PAGE EXTRACT »
>>>>

Source: Parliamentary Library estimates. Payments rates and
income test thresholds from DHS, A
guide to Australian Government payments: 20 September­–30 December 2015,
DHS, Canberra, 2015, accessed 5 November 2015.
For families with older children, the financial impact of
the proposed changes will be dramatic, with a reduction in assistance ranging
from $2,000 to $6,000 (in the examples above). For the single parent on
Newstart, the loss of $3,500 is equivalent to around 13 per cent of their total
income (under current settings). Larger families stand to lose more, as a
result of losing both the per-child FTB-A supplement and any Schoolkids Bonus
payments. Even those with very young children who will benefit from the
increased FTB-B rates for children under one and the increased FTB-A rates
could still face a financial loss due to the abolition of the FTB supplements.

<<<<

Data items:
>>>>

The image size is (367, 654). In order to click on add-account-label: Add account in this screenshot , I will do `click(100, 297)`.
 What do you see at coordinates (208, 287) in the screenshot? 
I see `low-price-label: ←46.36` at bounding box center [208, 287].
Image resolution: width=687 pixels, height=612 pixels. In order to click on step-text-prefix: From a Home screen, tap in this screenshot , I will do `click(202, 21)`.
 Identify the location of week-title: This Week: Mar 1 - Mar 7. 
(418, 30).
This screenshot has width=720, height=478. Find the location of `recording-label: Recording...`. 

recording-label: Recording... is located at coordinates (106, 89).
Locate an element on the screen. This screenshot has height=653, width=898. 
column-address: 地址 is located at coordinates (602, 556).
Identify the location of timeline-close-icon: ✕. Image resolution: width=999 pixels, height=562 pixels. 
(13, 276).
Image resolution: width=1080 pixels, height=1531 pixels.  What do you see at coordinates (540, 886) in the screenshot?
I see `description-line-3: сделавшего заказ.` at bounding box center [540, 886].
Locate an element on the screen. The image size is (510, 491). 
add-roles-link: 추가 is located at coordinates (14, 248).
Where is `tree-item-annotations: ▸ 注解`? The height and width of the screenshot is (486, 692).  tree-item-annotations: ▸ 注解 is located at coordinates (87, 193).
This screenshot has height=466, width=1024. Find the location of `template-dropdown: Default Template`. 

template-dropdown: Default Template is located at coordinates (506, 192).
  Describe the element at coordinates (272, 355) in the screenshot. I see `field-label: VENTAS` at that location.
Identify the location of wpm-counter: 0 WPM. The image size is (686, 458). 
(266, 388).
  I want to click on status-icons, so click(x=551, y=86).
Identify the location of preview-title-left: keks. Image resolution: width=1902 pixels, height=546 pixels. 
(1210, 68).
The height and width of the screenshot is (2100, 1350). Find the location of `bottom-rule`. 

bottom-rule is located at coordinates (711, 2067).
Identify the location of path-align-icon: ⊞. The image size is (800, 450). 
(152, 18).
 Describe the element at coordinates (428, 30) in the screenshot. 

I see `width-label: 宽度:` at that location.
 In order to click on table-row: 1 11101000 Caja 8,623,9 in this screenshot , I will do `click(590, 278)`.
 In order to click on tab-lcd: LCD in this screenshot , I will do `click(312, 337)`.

<<<<

ACTIVITIES »
[a] In the family payments passage, the $3,500 loss for the single parent on Newstart equals about what share of their total income?
[b] Please translate this sentence from the family payments passage into Spanish: "Larger families stand to lose more, as a result of losing both the per-child FTB-A supplement and any Schoolkids Bonus payments."
[c] Continue the family payments passage after its final sentence.

RESPONSES IN ORDER »
[a] Around 13 per cent of their total income, under current settings.

[b] Las familias más numerosas pueden perder más, como resultado de perder tanto el suplemento FTB-A por hijo como cualquier pago del Schoolkids Bonus.

[c]
While many low income families with younger children will
benefit from the proposed childcare package, those who do not use childcare and
those who will not qualify under the package, will not receive any such offset for
the reduction in FTB entitlements.
Main provisions
Schedule 1
A New Tax System (Family
Assistance) Act 1999
Item 1 inserts new clause 7 at Part 2 of
Schedule 4 of the FA Act to provide for a one-off increase in the
standard per child rates of FTB-A of $262.80 (there are two rates: one for an
FTB child aged under 13 years and one for an FTB child who has reached 13
years).[89]
This will increase the maximum annual rate of FTB-A for 2018­‑19 on top
of the usual indexation to this rate that occurs on 1 July 2018 and is
equivalent to an additional increase of around $10.08 per fortnight.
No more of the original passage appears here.